A la fecha no han sido pocas las personas que han visto una oportunidad magnífica y se han colgado de la imagen de San Kurt Cobain para lucrar con ella de las más variadas maneras: toda suerte de memorabilia, diarios personales publicados en forma de libros (Journals, 2002), biografías como Heavier than heaven (Charles R. Cross, 2002), películas como Last days (Gus Van Sant, 2005), o documentales como Kurt and Courtney (1998), donde Nick Broomfield apuesta por la premisa consistente en que Courtney Love habría orillado de forma perversa a su esposo a quitarse la vida. Lo mismo puede decirse de los álbumes póstumos de Cobain con Nirvana: From the Muddy Banks to the Wishkah (1996), con versiones grabadas en vivo, y el más reciente Nirvana (2002), un compilado cuya mayor novedad es la pieza inédita “You know you’re right” que se promocionó en las cadenas televisivas con todo y un videoclip en el que aparece un resucitado Kurt haciendo lipsync en un collage hechizo de escenas de diferentes conciertos.

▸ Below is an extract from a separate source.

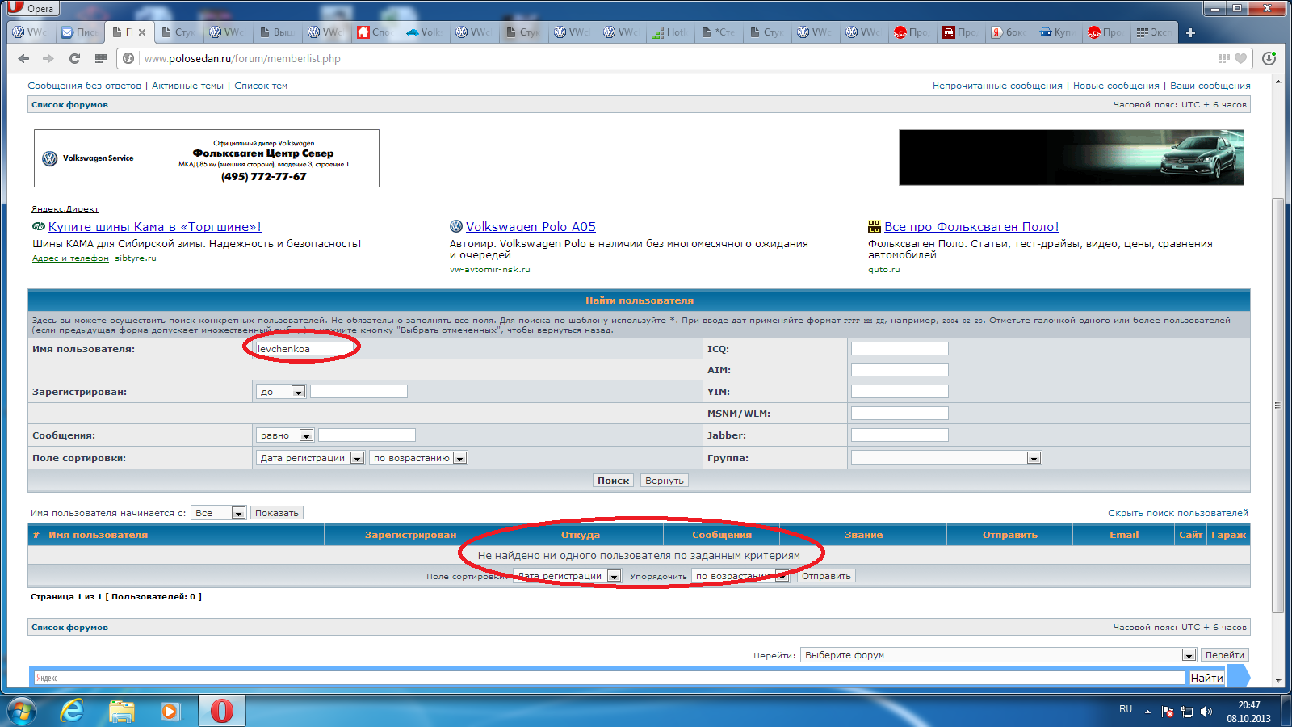Reload the page with the refresh icon
The width and height of the screenshot is (1292, 727).
click(x=74, y=58)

Kurt Cobain fue mucho más que el chivo expiatorio de ese exitoso artificio de mercado llamado grunge. Él permanece y se legitima por su honestidad como un estandarte para toda una generación. A su muerte, poco a poco han ido desvaneciéndose los grupos más sólidos de la vieja escena de Seattle, como si la desaparición de su decano hubiera cernido una maldición sobre ellos: Soundgarden desapareció, Pearl Jam extravió toda la fuerza de antaño, Alice in Chains perdió trágicamente a su vocalista, Layne Stayley, esclavizado también por la heroína, y así, por mencionar sólo algunos. El grunge y el buen Kurt han muerto, sí, pero su vieja y desaseada majestad el rockanrol quedó marcada y agradecida para siempre con su paso.